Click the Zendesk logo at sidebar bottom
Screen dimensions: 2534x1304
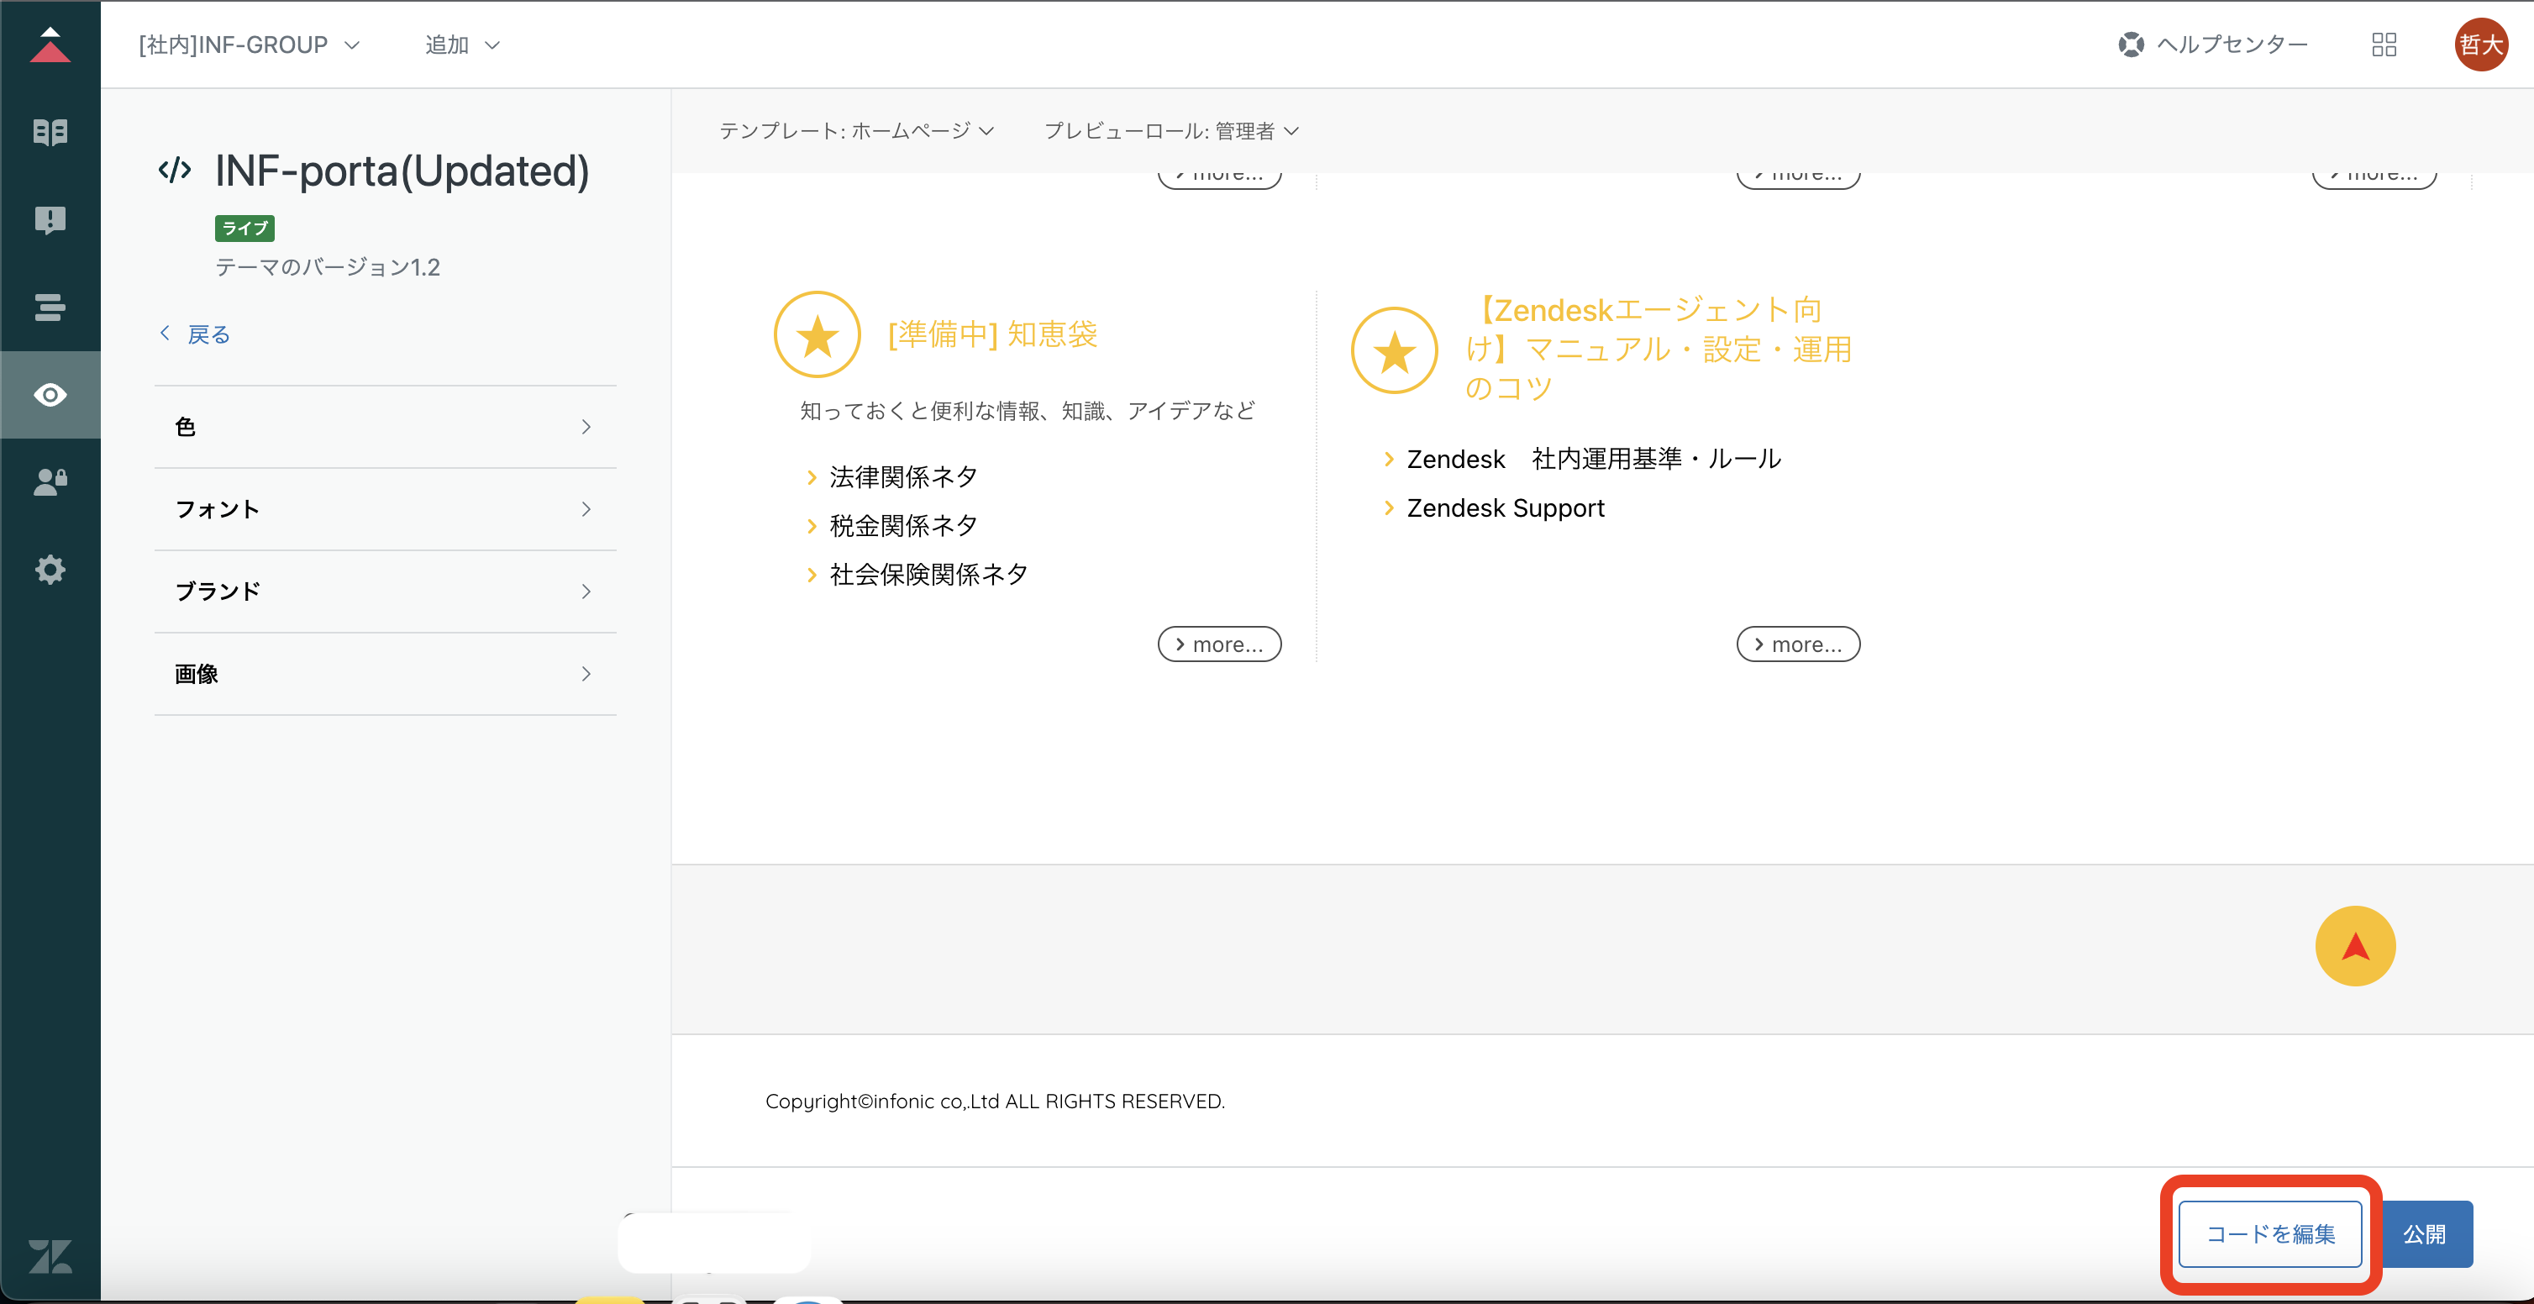(50, 1256)
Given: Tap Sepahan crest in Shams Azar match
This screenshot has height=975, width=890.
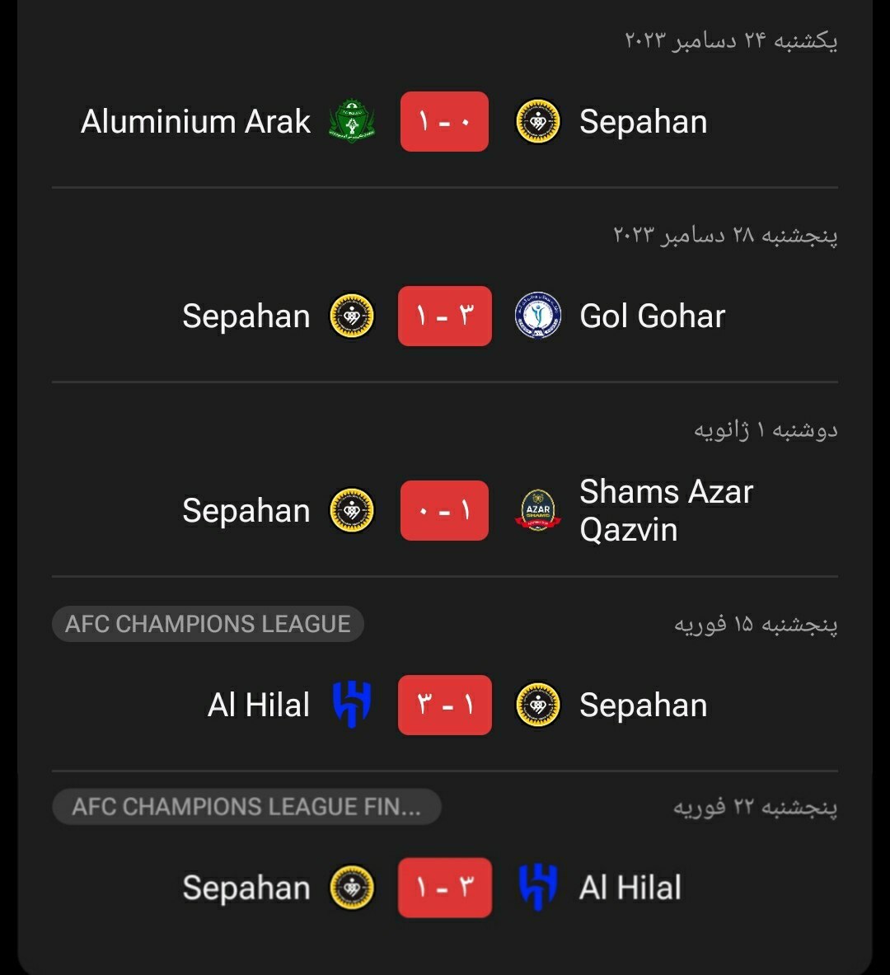Looking at the screenshot, I should 352,511.
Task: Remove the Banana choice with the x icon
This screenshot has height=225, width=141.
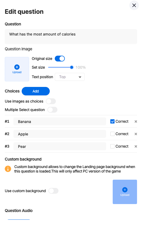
====
**TASK DIRECTIONS**
Identify each line of the records that contains the word "This" and copy those lines in full.

**TASK RESPONSE**
This screenshot has height=975, width=890.
This screenshot has height=225, width=141.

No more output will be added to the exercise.